Driven by this enhanced demand, the price of corn has popped skyward--up by 300 percent since 2005, when Congress started to monkey in earnest with ethanol policies. Record corn prices encourage farmers--who are subsidized by the government--to favor corn over other crops. "Generous government subsidies for ethanol and mandatory minimum use of so-called 'renewable' fuels have removed from the world marketplace a quarter of U.S. corn, by far the largest source of this commodity in world markets," write Colin Carter, of the University of California at Davis, and Henry Miller, of Stanford's Hoover Institution. "It is the equivalent of the U.S. government mandating a huge crop failure in the Corn Belt."

But wasn't ethanol going to be the panacea? That was sure how it was sold. While ethanol is taking its lumps now, at least in some quarters, that wasn't the case when promoters were spinning tales of a cure-all through the willing handmaidens in the mass media, in particular through the major television networks. Nathan Burchfiel of the Washington-based Business & Media Institute, has reviewed the scores of such stories in the last couple of years:

   More than 82 percent of the coverage
   of the connection between ethanol
   and food prices failed to mention
   the government's role in creating the
   problem. In fact, much of the early
   coverage was demonstrably positive
   about ethanol's role. In May 2006,
   the NBC Today show praised ethanol.
   Host Katie Couric called it an "easy
   solution" for America's dependence
   on oil. She also called ethanol "the
   wave of the future."

   Dan Rather, once the anchor of
   the CBS Evening News, said on the
   May 7, 2006, 60 Minutes that ethanol
   is "cheaper and cleaner," neither of
   which has turned out to be true. Other
   reports have said ethanol provides
   more horsepower to car engines--like
   a World News Sunday report on
   March 25, 2007. A March 31, 2007,
   NBC Nightly News suggested ethanol
   is "supposed to help rescue America
   from dependence on foreign oil." The
   segment highlighted the benefits increased
   ethanol production held for
   corn farmers....

   As recently as April 11, 2008, ABC's
   20/20 characterized ethanol as a good
   replacement for traditional fuels.

The European Council established an objective of a 10-percent share of biofuels in transport fuel by 2020. The cries of the hungry will not cause the European Union to reconsider, according to a spokesman in late April.

The target may be European vehicles, but it is people elsewhere who are taking an even larger hit--in Asia, for example.
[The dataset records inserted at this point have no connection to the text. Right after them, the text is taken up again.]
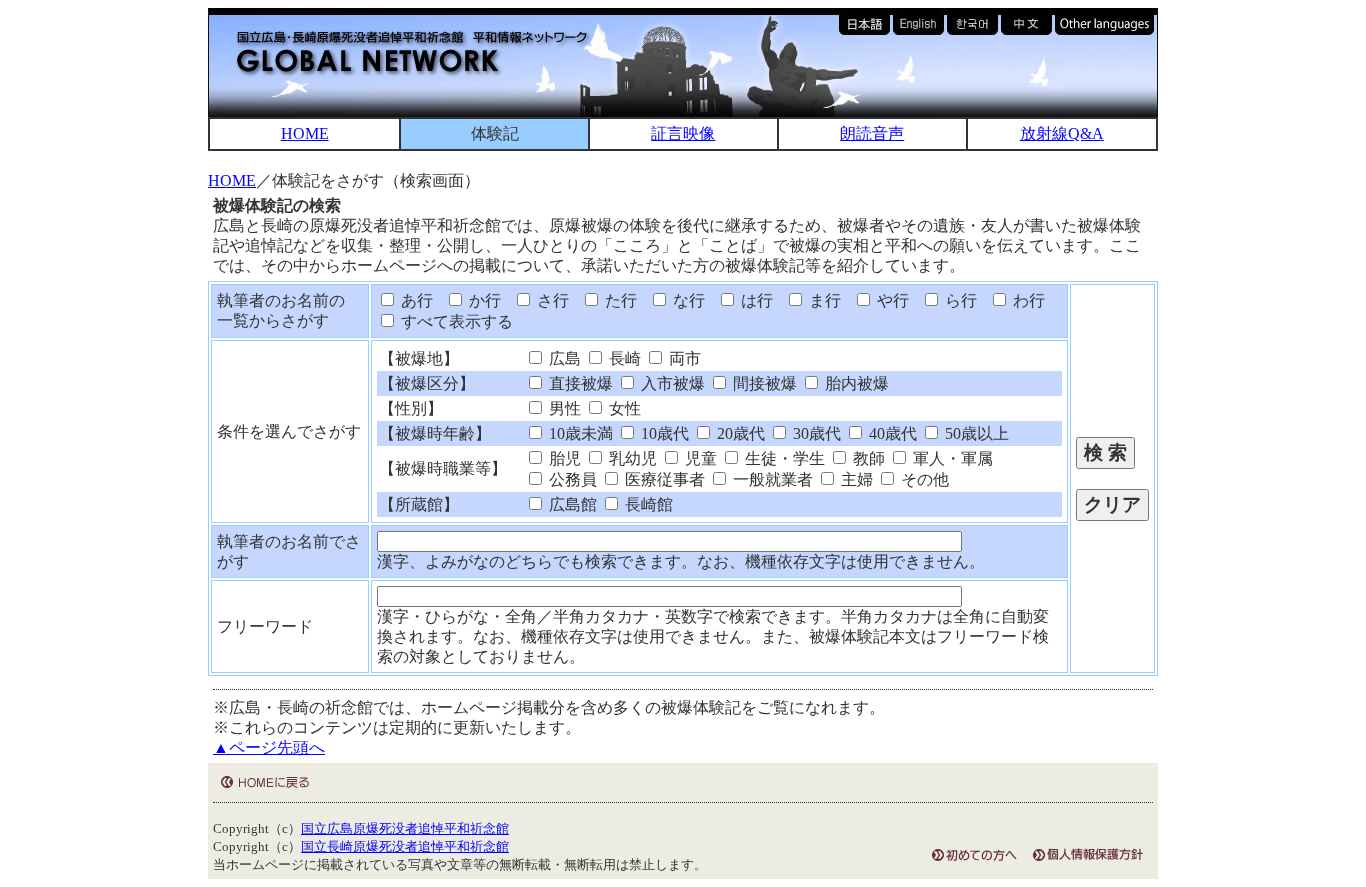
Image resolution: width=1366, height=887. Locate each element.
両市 (683, 358)
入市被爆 (671, 383)
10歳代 (663, 433)
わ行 (1027, 300)
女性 (623, 408)
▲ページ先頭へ (269, 747)
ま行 (823, 300)
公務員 (571, 479)
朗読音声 (872, 133)
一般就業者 (771, 479)
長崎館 (647, 504)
As Indur Goklany writes in the New York Post: "What the U.S. ethanol subsidies do for corn, the European Union's biodiesel subsidies do for palm oil. E.U. policies stoke an artificial demand for biodiesel, leading to the clearance of high-biodiversity forests in Malaysia and Indonesia. In both the European Union and the United States, lands previously set aside for nature conservation are once again coming under the plow to meet subsidized biofuel demand."

One consequence of such policies is to make food too expensive for the poor. Then, with a crisis at hand, the United Nations leaps in with its inevitable share-the-wealth answer: require the better-off nations to hand over more to others. Indeed, there is already a goal at the UN for developed countries to commit 0.7 percent of their national GDP to so-called development assistance.

In practice, this would mean driving up the total of U.S. assistance to foreign nations--already the largest in the world--by around 400 percent. Although this would certainly be expensive, there would be little gain for the poor, certainly not in the long run. More power of course would accrue to the UN, even as more wealth would flow from the United States, which is no doubt the point. The would-be world government would like nothing more than to bite the hand that feeds it.